Wilkerson read out quotes of women who actively claimed their efforts to be part of the larger liberation movement and noted that Appalachian women challenged a host of gender norms in the process of their protests. It was only once women showed up at the picket line that they began to wear pants instead of their traditional dresses.
Once the union struggle was won, women went on to demand allowance to work in the mines. Once they were allowed, they immediately began to change the workplace by speaking out for things like family leave policies. The family leave policy that they pushed for and eventually passed in 1996 is still the law that is in use today.

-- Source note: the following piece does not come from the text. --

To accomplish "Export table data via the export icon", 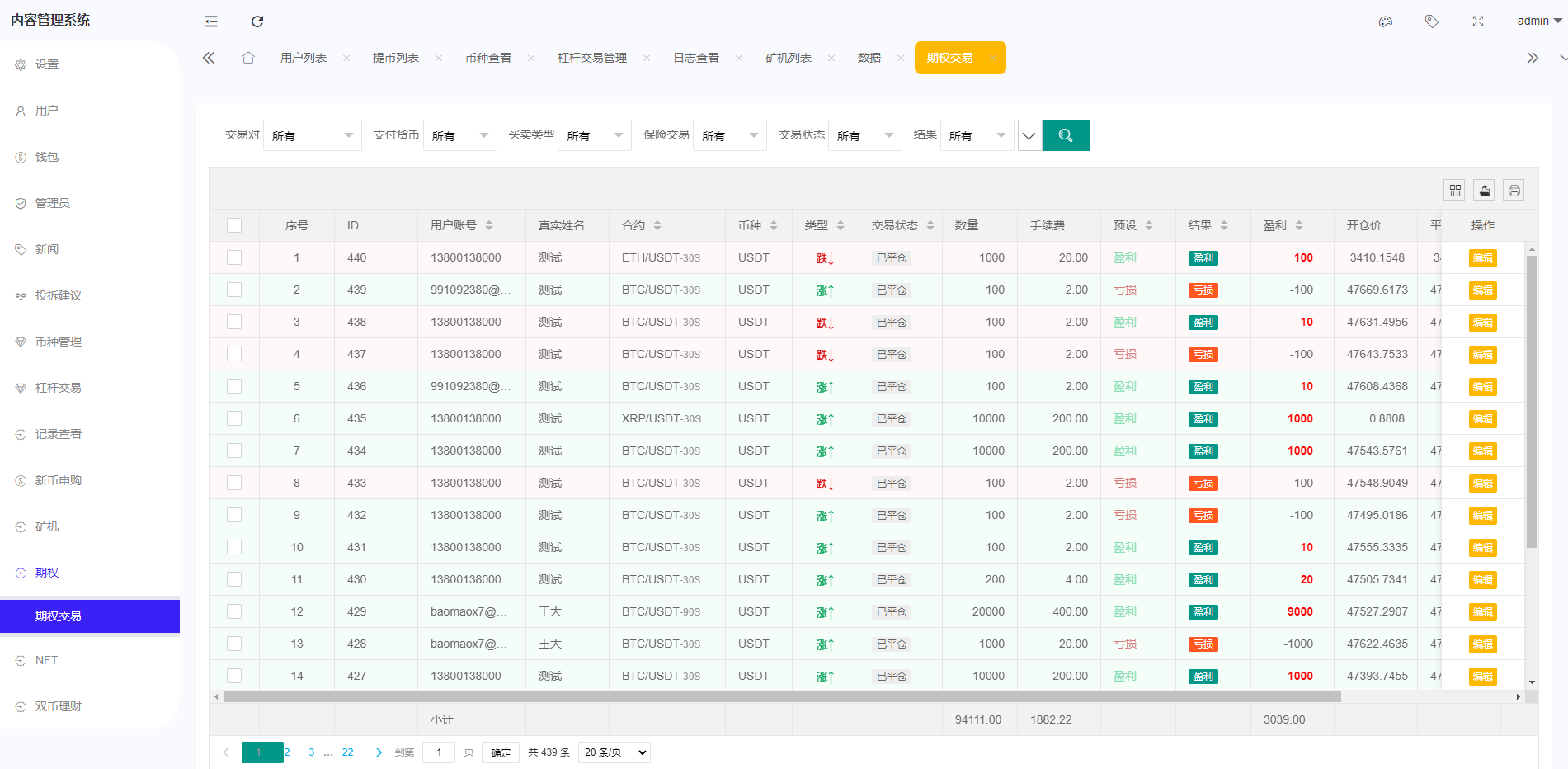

Many of the same women who were in the picket lines also went on to join a number of other causes, including setting up rural health clinics that are still in use to this day, currently in use to combat the opioid crisis. Many women also went on to join the fight against the rise of the KKK and were frequently harassed by KKK members.
Wilkerson projected a collage of photos of the women she highlighted: standing in picket lines and holding up billboards, photos of anti-capitalist song lyrics these women wrote as well as photos of the women in coal miner gear, working in the mines. Reinforced by the images on the screen, she ended the lecture by saying, “Appalachian activists stood at the nexus of 20th century activism.”